═════ DATASET ═════

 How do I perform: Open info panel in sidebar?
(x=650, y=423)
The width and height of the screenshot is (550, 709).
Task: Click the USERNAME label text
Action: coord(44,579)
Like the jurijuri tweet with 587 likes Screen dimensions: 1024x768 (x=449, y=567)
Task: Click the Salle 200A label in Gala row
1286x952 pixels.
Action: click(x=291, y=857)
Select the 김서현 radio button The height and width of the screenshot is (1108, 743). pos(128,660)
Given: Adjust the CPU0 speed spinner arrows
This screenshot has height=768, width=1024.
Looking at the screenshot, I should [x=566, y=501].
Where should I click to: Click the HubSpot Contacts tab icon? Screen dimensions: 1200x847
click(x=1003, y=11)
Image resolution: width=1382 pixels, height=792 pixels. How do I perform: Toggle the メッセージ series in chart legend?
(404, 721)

═════

» PROBLEM STATEMENT
Exact reproduction of the whole material is the required answer.

» TASK OUTPUT
 How do I perform: Open info panel in sidebar?
(x=650, y=423)
The width and height of the screenshot is (550, 709).
Task: Click the USERNAME label text
Action: coord(44,579)
Like the jurijuri tweet with 587 likes Screen dimensions: 1024x768 (x=449, y=567)
Task: Click the Salle 200A label in Gala row
1286x952 pixels.
Action: click(x=291, y=857)
Select the 김서현 radio button The height and width of the screenshot is (1108, 743). pos(128,660)
Given: Adjust the CPU0 speed spinner arrows
This screenshot has height=768, width=1024.
Looking at the screenshot, I should [x=566, y=501].
Where should I click to: Click the HubSpot Contacts tab icon? Screen dimensions: 1200x847
click(x=1003, y=11)
Image resolution: width=1382 pixels, height=792 pixels. How do I perform: Toggle the メッセージ series in chart legend?
(404, 721)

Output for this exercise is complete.